Thirty years ago, a restaurant like the Astor Room might have sizzled like the ’21’ Club, with its live entertainment on a baby grand, a buttoned-up barman pouring stiff drinks, and tables crowded with warm Parker House rolls and complimentary bowls of crisp crudités.
As a period piece, that first impression feels right—ragtime on the stereo, tiled walls and Tiffany lamps, a stuffed and posed beaver behind an imposing oak bar. Even the crowd—mostly gray-haired on one recent visit—is of the appropriate age, at home in their seats as if they’ve been regulars going on decades.
But while New York diners are suckers for a time warp, the restaurant’s manufactured nostalgia never quite transports. Unlike more successful retro haunts—Minetta Tavern, say, or even the Monkey Bar—the Astor Room stops short of channeling a bygone age: The ceiling is particleboard, TVs flash stills of silent-film stars and the Continental cooking is solid but soulless.
You might expect more verisimilitude from a space that was once the commissary of Kaufman Astoria Studios, where Rudolph Valentino and W.C. Fields supped on cafeteria cooking. And it still feels like an industry dining room—a better working lunch certainly than the Panera Bread, Subway or Uno’s right around the corner, but not quite a new Queens destination.
There are some real talents behind the scenes: former Waldorf-Astoria chef John Doherty consulting on food, mixology team Jim Kearns and Lynnette Marrero of Freemans and Peels advising on drinks. And while the latter duo’s skill comes through in the glass, the food is drab and uneven.
Doherty’s menu, conceived with executive chef Richard Pims (Chez Josephine, RM), might be appropriate for a banquet in a deluxe hotel ballroom, but it’s an odd fit in this intimate space. A salad of baby spinach and warm bacon nuggets is exactly what it sounds like, a deft yet dull classic. The oysters Rockefeller plays it just as straight—three tasty but flat bivalves, gently baked in their shells with cheese, spinach and leeks.

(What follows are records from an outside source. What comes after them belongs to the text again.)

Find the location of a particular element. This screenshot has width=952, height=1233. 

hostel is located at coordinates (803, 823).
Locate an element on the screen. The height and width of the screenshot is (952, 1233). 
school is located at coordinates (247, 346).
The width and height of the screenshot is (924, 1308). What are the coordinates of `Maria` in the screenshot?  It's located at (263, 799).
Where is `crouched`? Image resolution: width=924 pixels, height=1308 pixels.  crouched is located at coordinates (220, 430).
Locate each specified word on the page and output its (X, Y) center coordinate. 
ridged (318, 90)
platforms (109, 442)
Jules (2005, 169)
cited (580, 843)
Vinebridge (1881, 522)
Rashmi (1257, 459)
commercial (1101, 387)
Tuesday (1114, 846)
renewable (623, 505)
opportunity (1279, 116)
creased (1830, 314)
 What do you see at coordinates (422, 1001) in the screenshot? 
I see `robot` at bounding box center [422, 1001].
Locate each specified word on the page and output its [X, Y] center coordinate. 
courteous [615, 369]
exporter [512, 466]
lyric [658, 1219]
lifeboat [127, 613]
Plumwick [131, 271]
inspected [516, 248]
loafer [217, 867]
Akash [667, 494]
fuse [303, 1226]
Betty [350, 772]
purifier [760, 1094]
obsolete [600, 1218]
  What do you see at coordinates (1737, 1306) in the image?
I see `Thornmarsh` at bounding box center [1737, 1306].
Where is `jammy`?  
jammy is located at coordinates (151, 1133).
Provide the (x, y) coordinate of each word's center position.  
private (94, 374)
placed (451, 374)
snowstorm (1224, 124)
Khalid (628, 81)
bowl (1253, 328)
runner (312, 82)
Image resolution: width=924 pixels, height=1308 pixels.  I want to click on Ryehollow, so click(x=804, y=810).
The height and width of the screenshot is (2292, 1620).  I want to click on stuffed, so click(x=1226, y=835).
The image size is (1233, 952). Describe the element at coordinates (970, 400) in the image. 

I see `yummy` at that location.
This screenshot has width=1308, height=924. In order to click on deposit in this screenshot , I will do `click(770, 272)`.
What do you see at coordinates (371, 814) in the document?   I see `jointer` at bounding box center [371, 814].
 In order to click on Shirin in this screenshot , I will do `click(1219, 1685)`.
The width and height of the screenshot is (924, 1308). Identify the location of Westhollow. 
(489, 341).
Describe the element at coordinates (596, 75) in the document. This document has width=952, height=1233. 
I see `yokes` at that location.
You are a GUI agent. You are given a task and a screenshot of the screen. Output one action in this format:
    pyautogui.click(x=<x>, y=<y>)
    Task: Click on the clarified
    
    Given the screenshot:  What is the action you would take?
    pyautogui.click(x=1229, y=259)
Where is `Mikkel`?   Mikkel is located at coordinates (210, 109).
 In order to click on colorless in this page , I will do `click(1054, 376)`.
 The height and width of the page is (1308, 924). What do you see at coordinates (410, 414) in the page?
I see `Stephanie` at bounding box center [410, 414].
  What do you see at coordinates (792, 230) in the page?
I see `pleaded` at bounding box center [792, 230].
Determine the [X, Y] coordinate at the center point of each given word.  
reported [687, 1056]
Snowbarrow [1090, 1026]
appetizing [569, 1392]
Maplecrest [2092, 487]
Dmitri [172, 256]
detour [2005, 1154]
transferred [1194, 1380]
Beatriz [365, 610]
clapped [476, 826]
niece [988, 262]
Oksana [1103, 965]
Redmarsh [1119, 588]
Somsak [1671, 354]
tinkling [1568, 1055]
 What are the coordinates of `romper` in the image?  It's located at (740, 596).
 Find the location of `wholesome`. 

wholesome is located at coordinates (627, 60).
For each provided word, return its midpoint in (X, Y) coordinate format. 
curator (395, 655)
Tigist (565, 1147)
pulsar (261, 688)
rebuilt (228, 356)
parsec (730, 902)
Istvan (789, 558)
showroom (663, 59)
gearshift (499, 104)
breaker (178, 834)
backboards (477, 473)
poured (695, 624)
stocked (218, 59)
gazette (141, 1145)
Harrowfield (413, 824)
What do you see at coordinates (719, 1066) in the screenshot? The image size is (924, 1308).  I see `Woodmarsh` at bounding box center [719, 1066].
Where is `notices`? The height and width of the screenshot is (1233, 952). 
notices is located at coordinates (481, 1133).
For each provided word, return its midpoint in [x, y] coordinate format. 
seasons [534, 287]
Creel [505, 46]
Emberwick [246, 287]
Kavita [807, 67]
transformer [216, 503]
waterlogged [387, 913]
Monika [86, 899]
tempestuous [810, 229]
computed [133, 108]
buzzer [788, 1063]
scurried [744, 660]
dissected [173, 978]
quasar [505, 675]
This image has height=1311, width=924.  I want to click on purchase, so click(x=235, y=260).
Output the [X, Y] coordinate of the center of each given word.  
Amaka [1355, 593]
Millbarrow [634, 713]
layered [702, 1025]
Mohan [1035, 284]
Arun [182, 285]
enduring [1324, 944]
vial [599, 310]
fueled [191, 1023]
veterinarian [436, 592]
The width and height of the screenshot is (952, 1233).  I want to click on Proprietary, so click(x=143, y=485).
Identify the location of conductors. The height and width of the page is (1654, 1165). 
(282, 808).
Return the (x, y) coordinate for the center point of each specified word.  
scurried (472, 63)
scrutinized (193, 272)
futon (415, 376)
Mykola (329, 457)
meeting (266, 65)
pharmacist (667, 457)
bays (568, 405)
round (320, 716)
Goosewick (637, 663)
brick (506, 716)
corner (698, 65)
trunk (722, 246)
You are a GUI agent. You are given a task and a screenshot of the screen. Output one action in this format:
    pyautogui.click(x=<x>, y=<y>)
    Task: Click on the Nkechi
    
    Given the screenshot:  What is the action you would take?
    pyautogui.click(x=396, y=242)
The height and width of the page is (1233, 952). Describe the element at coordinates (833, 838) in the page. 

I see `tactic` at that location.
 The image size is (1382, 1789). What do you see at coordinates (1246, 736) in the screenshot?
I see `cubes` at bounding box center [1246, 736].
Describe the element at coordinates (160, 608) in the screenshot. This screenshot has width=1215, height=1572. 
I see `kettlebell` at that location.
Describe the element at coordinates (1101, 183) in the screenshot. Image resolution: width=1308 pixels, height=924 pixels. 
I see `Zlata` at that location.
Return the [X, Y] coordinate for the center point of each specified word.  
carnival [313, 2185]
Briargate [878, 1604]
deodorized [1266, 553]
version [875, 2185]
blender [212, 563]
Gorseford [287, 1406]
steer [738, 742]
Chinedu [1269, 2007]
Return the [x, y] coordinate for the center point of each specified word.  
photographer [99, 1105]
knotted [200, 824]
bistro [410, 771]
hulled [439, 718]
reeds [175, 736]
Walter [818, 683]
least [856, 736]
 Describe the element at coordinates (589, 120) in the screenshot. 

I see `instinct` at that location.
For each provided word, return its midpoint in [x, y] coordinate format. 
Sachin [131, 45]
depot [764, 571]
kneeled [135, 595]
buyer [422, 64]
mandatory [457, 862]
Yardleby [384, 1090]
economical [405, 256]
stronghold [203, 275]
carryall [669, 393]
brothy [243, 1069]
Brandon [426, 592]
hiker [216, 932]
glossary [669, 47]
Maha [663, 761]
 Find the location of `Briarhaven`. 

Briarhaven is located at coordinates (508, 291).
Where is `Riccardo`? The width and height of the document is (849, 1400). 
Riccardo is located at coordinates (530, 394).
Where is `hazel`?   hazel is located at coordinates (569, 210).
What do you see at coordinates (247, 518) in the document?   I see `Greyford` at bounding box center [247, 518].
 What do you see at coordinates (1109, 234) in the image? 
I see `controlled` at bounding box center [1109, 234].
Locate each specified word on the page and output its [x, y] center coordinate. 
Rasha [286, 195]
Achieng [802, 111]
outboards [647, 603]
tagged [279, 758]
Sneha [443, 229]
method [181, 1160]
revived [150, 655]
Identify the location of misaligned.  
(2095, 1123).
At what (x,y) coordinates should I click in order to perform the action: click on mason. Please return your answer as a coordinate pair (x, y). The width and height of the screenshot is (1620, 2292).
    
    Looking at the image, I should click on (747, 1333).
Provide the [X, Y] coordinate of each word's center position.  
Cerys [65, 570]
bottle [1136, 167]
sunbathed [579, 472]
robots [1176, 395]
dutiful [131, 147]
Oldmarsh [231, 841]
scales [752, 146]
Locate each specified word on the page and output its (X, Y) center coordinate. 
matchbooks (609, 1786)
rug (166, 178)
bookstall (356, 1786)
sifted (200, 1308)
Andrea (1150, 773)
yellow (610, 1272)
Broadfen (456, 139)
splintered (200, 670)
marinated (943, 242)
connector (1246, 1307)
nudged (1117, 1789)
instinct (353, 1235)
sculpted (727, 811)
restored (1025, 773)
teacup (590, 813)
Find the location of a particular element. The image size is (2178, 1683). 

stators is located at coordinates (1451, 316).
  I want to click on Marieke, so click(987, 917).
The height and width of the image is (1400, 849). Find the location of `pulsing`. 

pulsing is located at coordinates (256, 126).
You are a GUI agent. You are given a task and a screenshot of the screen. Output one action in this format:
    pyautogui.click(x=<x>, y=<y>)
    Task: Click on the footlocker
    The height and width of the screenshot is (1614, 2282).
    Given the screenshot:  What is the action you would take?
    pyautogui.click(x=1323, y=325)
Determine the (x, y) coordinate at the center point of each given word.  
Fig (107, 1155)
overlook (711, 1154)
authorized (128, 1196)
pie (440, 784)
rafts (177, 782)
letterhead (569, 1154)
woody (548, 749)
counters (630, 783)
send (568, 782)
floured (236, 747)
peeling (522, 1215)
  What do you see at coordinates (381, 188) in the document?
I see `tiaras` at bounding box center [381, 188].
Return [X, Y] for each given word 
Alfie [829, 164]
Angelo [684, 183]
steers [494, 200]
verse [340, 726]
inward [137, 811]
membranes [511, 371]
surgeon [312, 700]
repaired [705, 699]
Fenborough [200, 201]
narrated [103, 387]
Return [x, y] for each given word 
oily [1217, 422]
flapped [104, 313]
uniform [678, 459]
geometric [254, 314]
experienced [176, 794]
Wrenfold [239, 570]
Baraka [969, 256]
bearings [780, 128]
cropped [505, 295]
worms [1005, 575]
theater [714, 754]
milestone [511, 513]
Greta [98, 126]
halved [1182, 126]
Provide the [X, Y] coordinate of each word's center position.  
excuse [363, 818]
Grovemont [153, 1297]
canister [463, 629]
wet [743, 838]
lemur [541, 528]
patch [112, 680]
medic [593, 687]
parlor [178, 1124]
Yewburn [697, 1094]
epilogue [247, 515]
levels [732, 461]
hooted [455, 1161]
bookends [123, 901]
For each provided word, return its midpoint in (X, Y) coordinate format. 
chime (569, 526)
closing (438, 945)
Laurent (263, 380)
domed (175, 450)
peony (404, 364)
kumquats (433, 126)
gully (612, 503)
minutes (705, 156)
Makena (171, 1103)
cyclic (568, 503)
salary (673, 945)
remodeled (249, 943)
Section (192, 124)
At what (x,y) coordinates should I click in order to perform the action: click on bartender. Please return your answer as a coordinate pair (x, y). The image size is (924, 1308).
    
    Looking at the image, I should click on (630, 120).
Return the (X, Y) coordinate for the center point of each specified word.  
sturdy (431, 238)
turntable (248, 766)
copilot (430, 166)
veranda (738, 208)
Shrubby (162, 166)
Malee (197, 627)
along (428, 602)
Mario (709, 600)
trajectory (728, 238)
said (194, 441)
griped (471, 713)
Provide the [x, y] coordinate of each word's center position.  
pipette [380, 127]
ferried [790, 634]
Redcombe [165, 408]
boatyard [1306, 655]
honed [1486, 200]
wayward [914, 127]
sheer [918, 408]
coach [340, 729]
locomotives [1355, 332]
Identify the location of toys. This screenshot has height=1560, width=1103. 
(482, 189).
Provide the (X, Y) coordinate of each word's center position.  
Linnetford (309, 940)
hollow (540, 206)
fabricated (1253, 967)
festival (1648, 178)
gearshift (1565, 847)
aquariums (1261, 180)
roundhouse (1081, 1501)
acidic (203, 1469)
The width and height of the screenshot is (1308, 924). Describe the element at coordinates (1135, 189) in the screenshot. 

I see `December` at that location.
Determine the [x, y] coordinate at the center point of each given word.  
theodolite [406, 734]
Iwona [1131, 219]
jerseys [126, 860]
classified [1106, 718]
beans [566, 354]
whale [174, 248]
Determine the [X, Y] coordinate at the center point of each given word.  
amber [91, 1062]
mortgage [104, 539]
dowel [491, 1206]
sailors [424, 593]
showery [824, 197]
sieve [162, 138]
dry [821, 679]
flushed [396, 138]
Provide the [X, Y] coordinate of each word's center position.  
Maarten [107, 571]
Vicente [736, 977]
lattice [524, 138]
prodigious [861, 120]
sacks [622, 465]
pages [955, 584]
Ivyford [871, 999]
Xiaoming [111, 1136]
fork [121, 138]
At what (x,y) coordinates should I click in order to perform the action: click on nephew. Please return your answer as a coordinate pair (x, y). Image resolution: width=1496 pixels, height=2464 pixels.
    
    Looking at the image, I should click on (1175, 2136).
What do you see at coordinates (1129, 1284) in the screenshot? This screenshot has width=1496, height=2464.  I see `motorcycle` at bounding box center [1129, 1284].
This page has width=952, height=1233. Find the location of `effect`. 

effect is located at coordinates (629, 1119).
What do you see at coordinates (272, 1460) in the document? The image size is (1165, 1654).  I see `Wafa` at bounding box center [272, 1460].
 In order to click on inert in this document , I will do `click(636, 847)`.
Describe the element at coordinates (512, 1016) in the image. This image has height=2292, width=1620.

There’s more sparkle in a rich garlic-cream soup with flaked cod and house-cured pancetta—an elegant spin on the Scottish finnan haddie.
Our tastes have evolved in the eons gone by since lobster Thermidor reigned as a ubiquitous splurge. The version served here certainly makes a grand entrance—the broiled two-pounder nearly too big for its plate—but the tough, salty meat, in pasty cheese sauce, is a poor argument for a 21st-century comeback. Beef Stroganoff, another ponderous dinosaur, fares better, its buttery egg noodles topped with fork-tender short rib instead of the usual sautéed scraps of steak.
The vintage desserts hark back to a time when sweet, rich, excessive and French were the big-ticket norms, when crêpes suzette still passed for exotic and soufflés came topped (as they are here) with ice cream and chocolate sauce. This memory-lane cooking might be good fun if it were, in the end, more exciting to eat. But nostalgia all by itself doesn’t add up to much.
Eat this: Parker House rolls, oysters Rockefeller, beef Stroganoff
Drink this: Among the retro cocktails, you’ll find homages to silent-film stars like the Fairbanks, a lemony mix of gin, dry vermouth, grenadine and apricot brandy, and delicious classics like the New Yorker, made with red wine and bourbon (each $9).
Sit here: When the basement dining room’s empty, as it often is, the place can feel bleak. Dine at the bar instead, and enjoy an easy rapport with the gregarious staff.
Conversation piece: The restaurant space retains the original tile walls and marble staircase from the 1920s, when the studios here were a hub for the silent-film industry.